Google Hangouts—great for groups, provided you look at the screen.

Google hasn’t formally disclosed the price of the entire system, but an additional $250/year management fee covers the SLA agreement and future software updates. In the coming months, Google will expand the new Chromebox program from the United States, Canada and  New Zealand to the United Kingdom and Japan.

New features aimed at businesses

That SLA, Google said Tuesday, now includes 24×7 phone support and a 99.9 percent guaranteed uptime as well as ISO27001, SSAE 16/ISAE 4302 and SOC 2 certification. Later this year, Hangouts chat (not video) will be archivable to the Google Apps Vault, which has currently served as an email archive for e-discovery purposes.

Up to 15 people can join each Hangout, which now can be connected to those with or without a Google+ ID. Google also added capabilities to those who haven’t yet migrated within the Google ecosystem: BlueJeans, for example, will allow those on H.323 or SIP networks to join a Hangout via their phones, and Hangouts now supports audio conferences via the bridge as well.

Soon, Android phones and tablets will also be supported—a feature that rival Skype supports, but just via voice at the present. Admins will also be able to start, mute, and hang up meetings remotely.
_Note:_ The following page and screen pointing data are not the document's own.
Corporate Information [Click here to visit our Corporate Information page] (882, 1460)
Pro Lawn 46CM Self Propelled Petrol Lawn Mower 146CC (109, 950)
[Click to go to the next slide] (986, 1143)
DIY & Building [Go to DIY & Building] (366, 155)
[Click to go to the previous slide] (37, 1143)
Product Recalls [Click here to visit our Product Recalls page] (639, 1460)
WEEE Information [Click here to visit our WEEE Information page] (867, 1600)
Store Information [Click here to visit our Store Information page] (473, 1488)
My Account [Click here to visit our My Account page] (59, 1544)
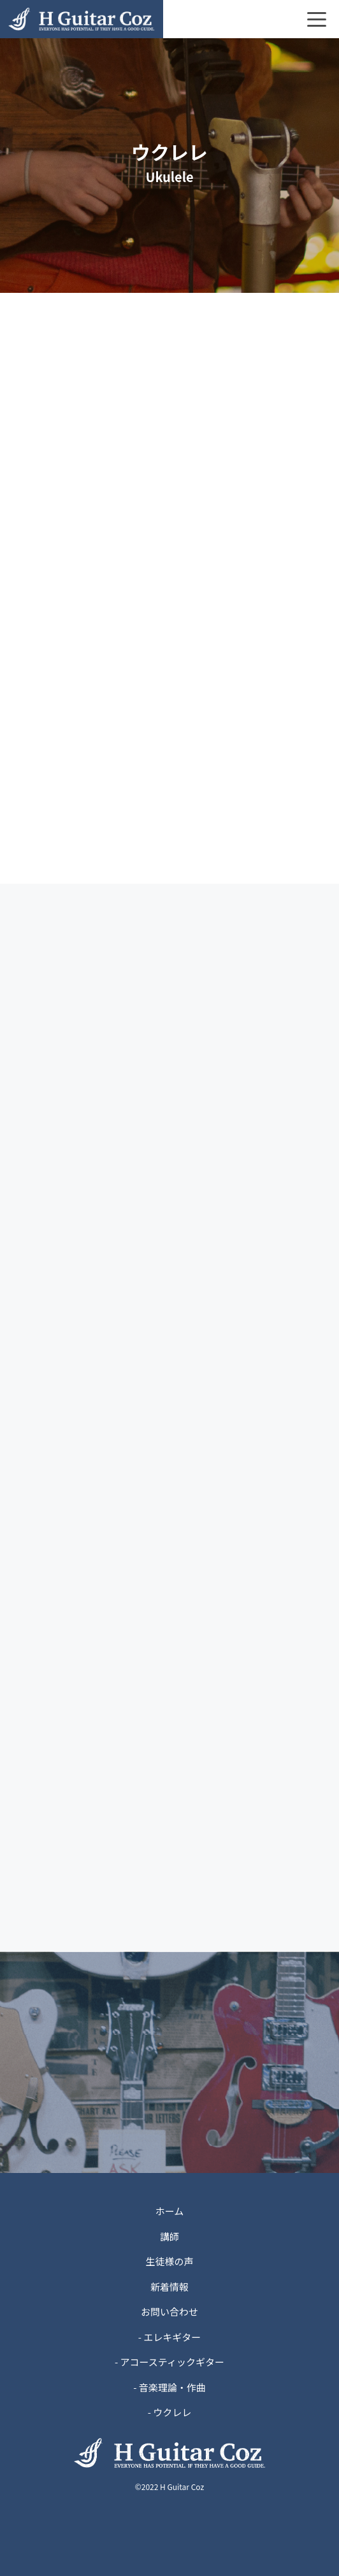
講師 (169, 2236)
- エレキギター (169, 2337)
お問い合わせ (169, 2311)
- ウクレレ (170, 2412)
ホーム (169, 2211)
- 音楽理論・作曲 (169, 2387)
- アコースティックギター (169, 2361)
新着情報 (169, 2286)
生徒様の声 (169, 2261)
Besides the disclosure that Dell would be manufacturing a Chromebox, Google didn’t offer many updates on the hardware front. One, however, is fairly important: Given that many Chromeboxes support more than one display output, dedicating one monitor to a presentation and one to the conference itself is a nice addition. For those who choose to hold those “meetings” at home, with friends, the Google service now supports personal calendar integration.

In our experience, Skype tends to be preferred for direct video calls, but Hangouts provides an easy way for groups to get together. Google clearly wants to exploit this advantage further.